Ohio State Basketball

Men's Final Four: Five Things Ohio State Learned in Its Earlier Loss to Kansas

Ohio State coach Thad Matta likely learned a few things during his team's December loss to Kansas. The two teams meet in one of the two semifinals at The Final Four.
Ohio State coach Thad Matta likely learned a few things during his team's December loss to Kansas. The two teams meet in one of the two semifinals at The Final Four.Jeff Gross/Getty Images
Michael FitzpatrickCorrespondent IMarch 31, 2012

The Ohio State Buckeyes learned plenty in their December loss to Kansas. No doubt those lessons will come in handy for Thad Matta and company when they face the Jayhawks tonight in the second of two NCAA semifinal contests.

First and foremost Ohio State obviously learned they are not as good a team when 6-foot-9 All-American Jared Sullinger is not on the floor. Sullinger sat out the December contest because of back spasms. But, there are five other lessons that were learned and could prove valuable.



No. 1

Kansas guard Tyshawn Taylor is turnover-prone.

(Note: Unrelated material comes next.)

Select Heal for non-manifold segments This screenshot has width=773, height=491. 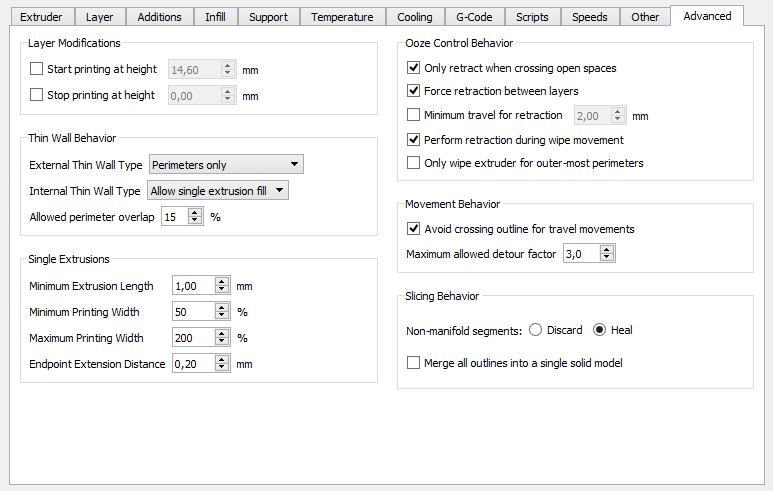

Taylor helped keep Ohio State in the game in December. Sure, he had a season high 13 assists, but he also turned the ball over seven times. Hall-of-Fame Coach Bob Knight, who served as an analyst on ESPN's broadcast of the game, constantly made mention of how careless Taylor was with the ball. I got the uneasy feeling while watching a recent replay of the game that Knight was going to go into the Kansas huddle during a timeout and give the senior point guard a foul-mouthed tongue lashing. Ohio State guard Aaron Kraft is recognized as one of the best defenders in the country. No doubt he flustered Taylor in December and could do so again.



No. 2

Elijah Johnson can stroke the three-ball


Maybe, Ohio State took Johnson lightly in the December game and sagged off him. The strategy seemed smart at the time. Johnson entered the game, hitting just two of his last 14 from behind the arc. But on a December day in Lawrence, he suddenly rediscovered his stroke and buried five of seven from beyond the arc — many of those were able to snuff out Buckeyes' runs.



No. 3

Ohio State's William Buford can score in the post


Buford's struggles in the tournament have Buckeyes' fans (and also coaches, I'm sure) scratching their heads. But, in the first meeting against Kansas, Buford scored 21 points — including 17 in the second half. Most of those were after he received the ball on the block and turned and shot a fade away or drove to the basket and dropped in tear-dropper. ESPN analyst Jay Bilas — who worked the game with Knight — noted that when Buford does shoot from the outside, he's far more effective when going to his left and pulling up.



No. 4

Kansas' Kevin Young could be dangerous off the bench


Young killed Ohio State coming off the pine in December. The 6-feet-8 junior scored 14 points and grabbed three rebounds in 24 high-energy minutes. The Buckeyes had no answer for him when he was on the floor.



No. 5

Buckeyes' Amir Williams could be used to fluster KU's Thomas Robinson


Williams is a seldom used 7-footer. He played solid minutes in the Buckeyes' Regional Final win over Syracuse when Sullinger sat out a portion of the first half with foul trouble. In the game against Kansas, he also was able to frustrate Kansas' All-American power forward Thomas Robinson — at one point bating Robinson into a technical when the two were jawing with each other. Williams also got off a cheap shot on Robinson in the game's last minute when he gave Robinson a strong two-handed shove to the chest that resulted in Williams being whistled for a flagrant foul. It will probably lead to nothing, but just note there is apparent bad blood between the two big fellas.